集合場所は埼玉県東松山市にあるシクロパビリオン。エカーズやロード日本代表の監督・浅田顕氏が代表を務める総合サイクリングステーションだ。かつて氏のチームに所属し、ツール・ド・北海道総合2連覇などの栄冠を勝ち取った宮澤さんにとってもゆかりが深い。
この日集まったのは9名ほどの皆さん。雨で地元が予想以上の悪天候となり来られなかった方もいらしたが、東松山の空は今にも雨が降りそうな雲をたたえながらも1日もちこたえた。
道案内役のシクロパビリオン・谷口正洋インストラクターの指導で各自安全点検を終え、目的地の分校へ出発。春は美しい花が咲き乱れるであろう桜並木の脇を過ぎ、嵐山町の鎌形八幡神社で小休止。この地で出生したと言われる木曽義仲ゆかりの神社で記念写真をパチリ。
この日の走行距離は片道15kmほど。しかしここは自転車乗りのためのイベント。アクセントとして登坂区間が用意されていた。皆がやや苦しい表情で登っていく中、宮澤さんと谷口さんが少し離れた最後方から余裕の表情で登っていった。
宮澤さんは「引退してから体重が8kg増えた。忙しくて乗れてないからフォームも崩れちゃった」と語っていたが、やはりポテンシャルは別格だ。

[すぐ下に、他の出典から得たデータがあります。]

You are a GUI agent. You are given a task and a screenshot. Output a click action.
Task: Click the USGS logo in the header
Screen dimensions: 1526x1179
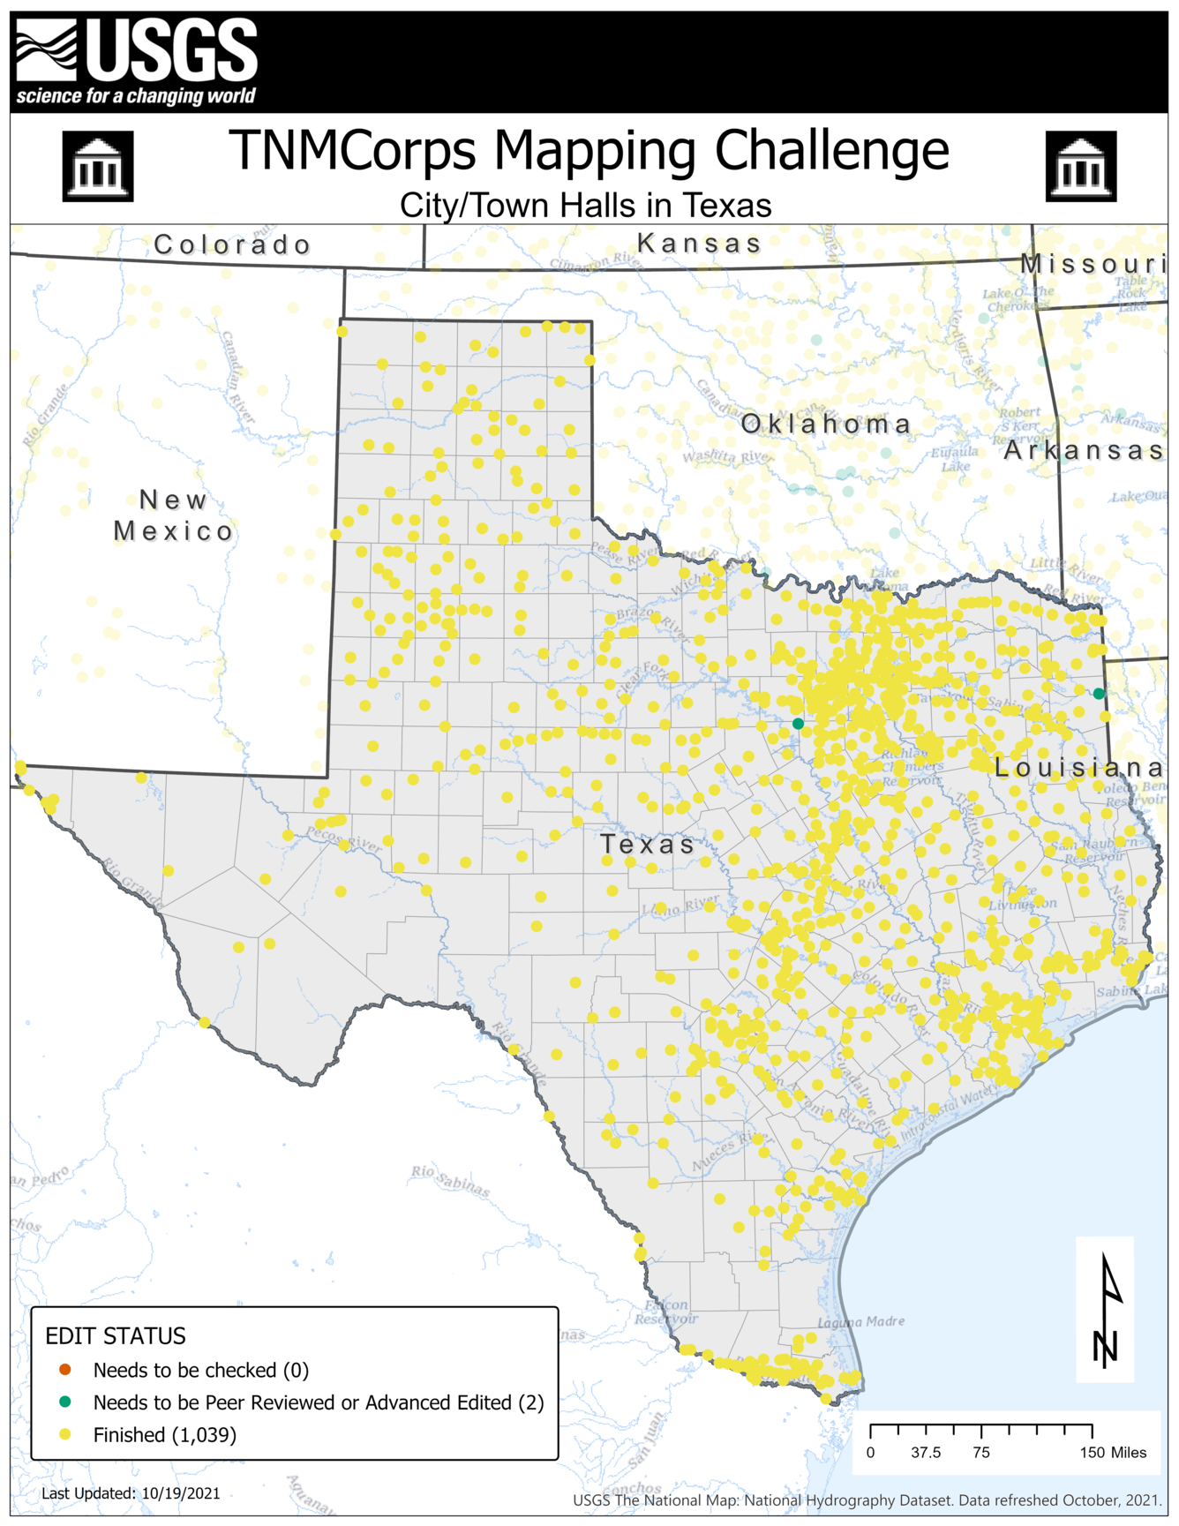(137, 62)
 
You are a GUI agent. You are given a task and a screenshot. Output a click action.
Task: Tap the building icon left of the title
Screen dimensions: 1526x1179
(98, 166)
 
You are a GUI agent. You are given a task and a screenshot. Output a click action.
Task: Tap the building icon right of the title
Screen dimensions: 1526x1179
(1081, 166)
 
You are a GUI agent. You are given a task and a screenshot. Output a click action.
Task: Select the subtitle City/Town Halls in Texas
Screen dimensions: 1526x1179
(585, 206)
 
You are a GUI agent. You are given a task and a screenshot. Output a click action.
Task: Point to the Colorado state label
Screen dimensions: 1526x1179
(232, 244)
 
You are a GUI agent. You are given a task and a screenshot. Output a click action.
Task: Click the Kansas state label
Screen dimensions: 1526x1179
(699, 243)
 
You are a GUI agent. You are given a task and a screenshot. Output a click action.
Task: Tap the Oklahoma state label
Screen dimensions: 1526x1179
(826, 425)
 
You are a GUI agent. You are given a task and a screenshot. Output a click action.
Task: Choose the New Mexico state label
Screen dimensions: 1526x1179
(173, 515)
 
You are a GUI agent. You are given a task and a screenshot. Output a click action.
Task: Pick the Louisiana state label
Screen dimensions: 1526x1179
(1078, 768)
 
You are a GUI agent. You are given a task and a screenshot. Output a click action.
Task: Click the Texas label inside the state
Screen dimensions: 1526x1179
(648, 845)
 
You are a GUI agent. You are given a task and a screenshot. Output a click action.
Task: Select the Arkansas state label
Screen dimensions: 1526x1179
(1083, 450)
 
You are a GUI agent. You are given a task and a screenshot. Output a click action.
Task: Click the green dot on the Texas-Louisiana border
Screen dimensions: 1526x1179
(1099, 694)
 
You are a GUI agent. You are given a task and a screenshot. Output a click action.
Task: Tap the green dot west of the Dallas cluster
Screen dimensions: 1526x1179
(798, 724)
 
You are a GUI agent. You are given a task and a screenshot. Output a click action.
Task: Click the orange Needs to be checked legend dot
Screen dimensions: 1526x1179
(65, 1370)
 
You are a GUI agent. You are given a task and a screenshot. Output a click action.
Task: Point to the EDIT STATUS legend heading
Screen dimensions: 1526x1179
(116, 1336)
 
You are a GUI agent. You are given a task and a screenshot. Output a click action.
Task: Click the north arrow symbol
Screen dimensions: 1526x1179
(1107, 1310)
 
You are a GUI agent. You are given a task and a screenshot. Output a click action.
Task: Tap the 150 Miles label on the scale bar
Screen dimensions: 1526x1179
(1113, 1453)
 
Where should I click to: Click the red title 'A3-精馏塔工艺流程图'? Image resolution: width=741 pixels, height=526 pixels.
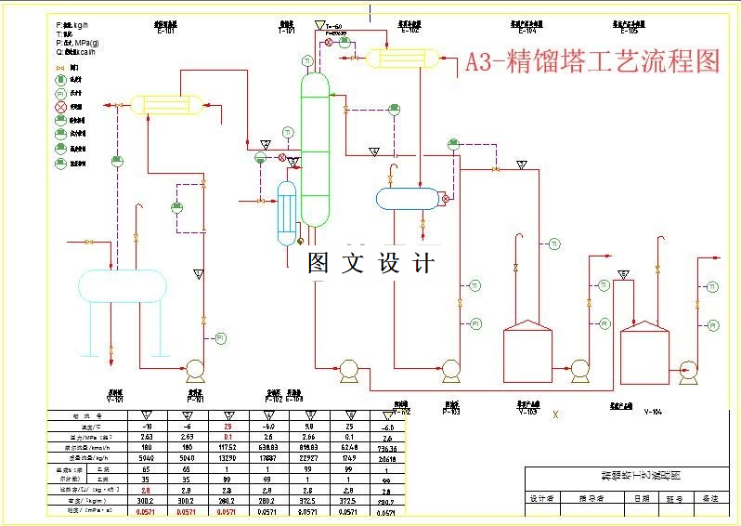pos(592,62)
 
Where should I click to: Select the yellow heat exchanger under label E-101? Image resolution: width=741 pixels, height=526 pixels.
pos(167,103)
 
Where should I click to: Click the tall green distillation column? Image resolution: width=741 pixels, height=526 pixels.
pos(315,149)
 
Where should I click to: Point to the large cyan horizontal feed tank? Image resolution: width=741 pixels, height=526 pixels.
pos(122,284)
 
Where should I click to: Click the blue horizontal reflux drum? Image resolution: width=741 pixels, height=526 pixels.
pos(407,198)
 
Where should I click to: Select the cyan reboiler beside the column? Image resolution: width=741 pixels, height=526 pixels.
pos(287,212)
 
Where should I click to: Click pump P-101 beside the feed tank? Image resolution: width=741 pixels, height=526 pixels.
pos(196,371)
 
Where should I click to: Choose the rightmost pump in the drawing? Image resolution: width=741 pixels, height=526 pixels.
pos(689,370)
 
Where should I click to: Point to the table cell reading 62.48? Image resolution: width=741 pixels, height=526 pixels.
pos(351,446)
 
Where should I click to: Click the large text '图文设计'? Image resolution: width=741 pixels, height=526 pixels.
pos(370,263)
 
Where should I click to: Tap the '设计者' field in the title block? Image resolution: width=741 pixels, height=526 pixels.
pos(542,499)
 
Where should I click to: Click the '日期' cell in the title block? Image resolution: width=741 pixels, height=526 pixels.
pos(642,499)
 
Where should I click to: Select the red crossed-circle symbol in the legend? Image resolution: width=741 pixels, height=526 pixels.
pos(61,107)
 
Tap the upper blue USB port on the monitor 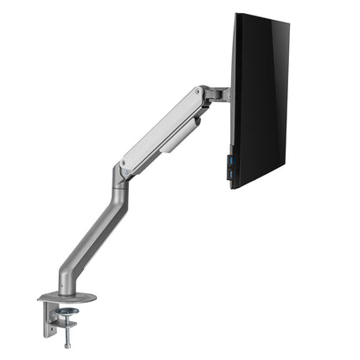[x=230, y=160]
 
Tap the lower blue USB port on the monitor [x=230, y=170]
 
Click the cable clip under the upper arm [x=178, y=138]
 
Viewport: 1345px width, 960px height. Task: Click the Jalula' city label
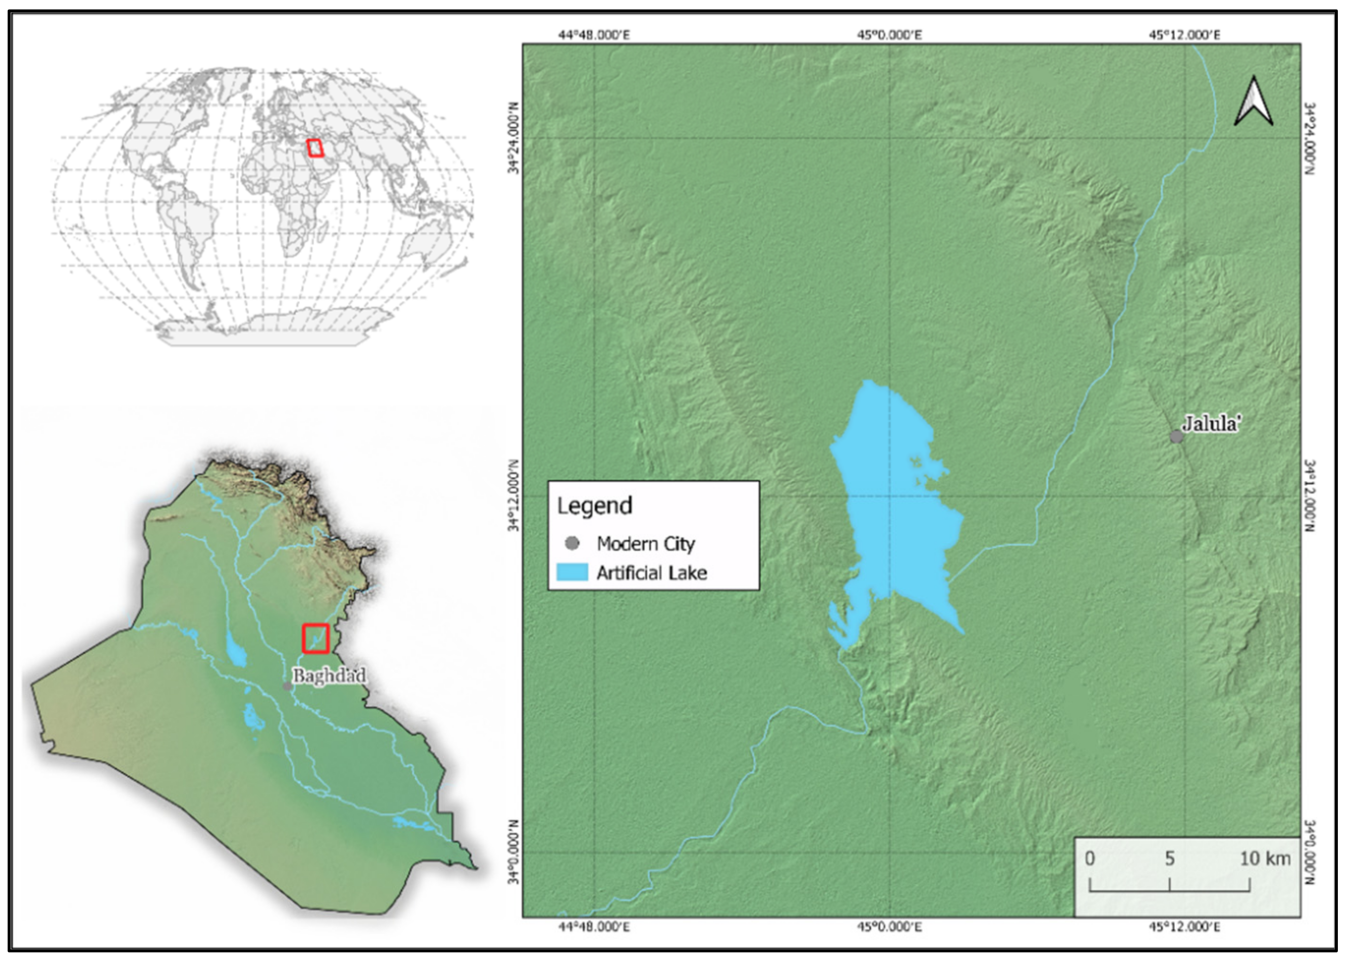[x=1209, y=424]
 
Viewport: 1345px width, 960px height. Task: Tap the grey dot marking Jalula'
[x=1176, y=437]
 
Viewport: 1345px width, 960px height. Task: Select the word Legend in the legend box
[x=595, y=506]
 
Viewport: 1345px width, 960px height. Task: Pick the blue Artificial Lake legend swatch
[x=572, y=572]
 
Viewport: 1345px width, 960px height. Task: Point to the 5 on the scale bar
[x=1169, y=858]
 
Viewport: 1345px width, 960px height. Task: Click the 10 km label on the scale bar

ちなみに筆者も本来参加予定だったのだが、情けないことに前日の運動中に僧帽筋を傷めてあえなくDNS。サポートカーに同乗し、取材させていただいた。
そうして激坂を越え分校へ到着。自転車を降り、サイクリングシューズを運動靴へと履き替えて、いよいよ本日のメインイベントへ突入だ。
宮澤さんのリードで準備運動を終え、まずはSケン。エキップアサダのヤマケンこと山崎健一さんがルールを説明してゲームスタート。S字に描かれた陣地内で敵味方に分かれ、相手を全滅させるか宝を奪うかすれば勝ち。陣内から外に追いやられたり、ケンケンの時に倒されたりしたらアウト。S字の陣地の外にいる時はケンケンで移動しないといけないので見た目以上にハードだ。そしていざ始まれば相手は関係ない。敵陣の必死の防御の前に宮澤さんがコロリと転倒するシーンも見られた。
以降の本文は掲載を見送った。